取り組むこと =>
以下の文書の抜粋を読み、次の問いに答えなさい。
(a) アガロースゲルでは、ゲル厚やゲル濃度を調節しても、どのような違いを検出できないか。
(b) アクリルアミドゲルでサイズに合わせてゲル濃度を変える必要があるのは、なぜか。
(c) 精製度の低いアガロースは、DNAをアガロースゲルから回収する場合に、特に何の原因となるか。

文書の抜粋 =>
A1 アガロースゲルはゲルの調製が簡単で、分離できる核酸サイズの範囲も広く便利です。しかし、ゲル厚やゲル濃度を調節しても直鎖状DNAの1~2塩基の違いを検出できません。
アクリルアミドゲルはDNAサイズの分解能が良く1塩基の違いも検出でき、小さいサイズ(数塩基)から数kb程度のサイズの断片の泳動にも使用できます。しかし、分離できるDNAサイズの範囲が狭いためサイズに合わせてゲル濃度を変える必要があります。
Q2 アガロースはどれを使っても同じなのか?
A2 精製度の低い(安価な)アガロースは不純物を多く含み、特にDNAをアガロースゲルから回収する場合に、次の酵素反応を阻害する原因となります。タカラバイオのPrimeGelシリーズ等のアガロースは高度に精製されており、不純物が慎重に取り除かれています。さらに高度に精製されたDNAを回収する場合は、DNA回収用グレードのアガロース[PrimeGel Agarose LE 1-20K GAT(製品コード 5801A)PrimeGel Agarose LMT PCR-Sieve GAT(製品コード 5815A)]の使用をお勧めします。

提供された資料 =>
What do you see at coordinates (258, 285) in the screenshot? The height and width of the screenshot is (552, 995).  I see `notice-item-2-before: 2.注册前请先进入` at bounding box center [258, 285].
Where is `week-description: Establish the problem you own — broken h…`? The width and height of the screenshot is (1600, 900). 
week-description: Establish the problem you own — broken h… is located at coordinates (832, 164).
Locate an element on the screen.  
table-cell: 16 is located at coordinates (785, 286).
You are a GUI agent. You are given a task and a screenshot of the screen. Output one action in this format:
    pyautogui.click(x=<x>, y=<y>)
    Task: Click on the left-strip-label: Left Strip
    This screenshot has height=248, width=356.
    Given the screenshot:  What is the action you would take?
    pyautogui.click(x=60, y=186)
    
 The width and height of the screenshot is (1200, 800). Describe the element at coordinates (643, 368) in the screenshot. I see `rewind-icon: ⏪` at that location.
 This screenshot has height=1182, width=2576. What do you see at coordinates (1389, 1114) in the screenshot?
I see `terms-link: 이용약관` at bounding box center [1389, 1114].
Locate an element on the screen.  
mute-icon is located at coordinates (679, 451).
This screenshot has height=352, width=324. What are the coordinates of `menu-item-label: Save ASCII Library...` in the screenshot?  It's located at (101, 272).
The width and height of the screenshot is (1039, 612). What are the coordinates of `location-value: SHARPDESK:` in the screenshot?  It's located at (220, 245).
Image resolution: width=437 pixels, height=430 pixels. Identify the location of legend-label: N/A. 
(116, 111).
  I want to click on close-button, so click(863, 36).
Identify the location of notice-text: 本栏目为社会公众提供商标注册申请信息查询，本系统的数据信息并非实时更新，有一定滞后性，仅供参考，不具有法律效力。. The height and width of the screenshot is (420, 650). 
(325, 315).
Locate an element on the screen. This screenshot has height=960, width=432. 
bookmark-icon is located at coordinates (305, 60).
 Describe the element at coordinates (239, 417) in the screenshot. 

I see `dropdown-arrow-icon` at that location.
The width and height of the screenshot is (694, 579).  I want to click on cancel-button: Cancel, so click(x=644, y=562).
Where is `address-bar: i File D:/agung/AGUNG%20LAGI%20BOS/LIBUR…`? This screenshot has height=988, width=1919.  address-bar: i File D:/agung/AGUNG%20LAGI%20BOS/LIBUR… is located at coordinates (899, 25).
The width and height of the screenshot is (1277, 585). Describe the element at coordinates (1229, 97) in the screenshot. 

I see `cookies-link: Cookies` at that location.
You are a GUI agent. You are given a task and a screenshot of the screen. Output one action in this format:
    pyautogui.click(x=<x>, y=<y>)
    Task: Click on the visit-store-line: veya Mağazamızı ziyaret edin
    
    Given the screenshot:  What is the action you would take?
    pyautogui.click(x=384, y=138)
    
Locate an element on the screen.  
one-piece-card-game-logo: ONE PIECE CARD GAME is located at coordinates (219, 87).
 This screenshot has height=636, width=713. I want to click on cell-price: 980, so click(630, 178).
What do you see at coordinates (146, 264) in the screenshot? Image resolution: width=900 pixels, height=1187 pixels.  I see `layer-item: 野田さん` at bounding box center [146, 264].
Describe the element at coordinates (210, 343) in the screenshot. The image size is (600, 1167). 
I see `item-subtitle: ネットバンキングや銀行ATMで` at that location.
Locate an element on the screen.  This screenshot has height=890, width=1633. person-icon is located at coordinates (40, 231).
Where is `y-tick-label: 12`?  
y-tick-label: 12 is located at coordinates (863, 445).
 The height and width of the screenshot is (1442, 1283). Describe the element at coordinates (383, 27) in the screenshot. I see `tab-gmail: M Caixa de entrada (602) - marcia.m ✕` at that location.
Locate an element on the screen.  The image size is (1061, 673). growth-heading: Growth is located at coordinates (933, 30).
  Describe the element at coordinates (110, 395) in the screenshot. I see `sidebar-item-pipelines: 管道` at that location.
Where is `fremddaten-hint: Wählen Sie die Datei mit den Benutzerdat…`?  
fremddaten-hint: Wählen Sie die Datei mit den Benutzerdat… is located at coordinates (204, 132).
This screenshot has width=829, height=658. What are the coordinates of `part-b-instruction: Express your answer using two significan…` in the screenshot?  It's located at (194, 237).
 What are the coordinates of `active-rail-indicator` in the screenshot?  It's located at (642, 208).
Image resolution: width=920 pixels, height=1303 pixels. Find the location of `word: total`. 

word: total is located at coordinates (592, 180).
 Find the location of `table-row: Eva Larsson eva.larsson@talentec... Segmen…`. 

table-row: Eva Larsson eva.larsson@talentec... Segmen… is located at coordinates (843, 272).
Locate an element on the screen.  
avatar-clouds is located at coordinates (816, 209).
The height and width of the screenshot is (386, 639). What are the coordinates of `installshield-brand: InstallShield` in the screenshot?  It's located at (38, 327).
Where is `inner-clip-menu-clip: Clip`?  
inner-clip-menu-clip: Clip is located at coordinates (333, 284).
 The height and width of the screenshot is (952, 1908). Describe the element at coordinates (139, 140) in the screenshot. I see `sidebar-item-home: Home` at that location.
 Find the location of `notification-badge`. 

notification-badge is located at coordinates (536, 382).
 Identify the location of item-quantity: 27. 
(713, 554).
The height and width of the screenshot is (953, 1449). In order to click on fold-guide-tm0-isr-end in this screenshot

演習の解答 =>
(a) 直鎖状DNAの1~2塩基の違い。
(b) 分離できるDNAサイズの範囲が狭いため。
(c) 次の酵素反応を阻害する原因。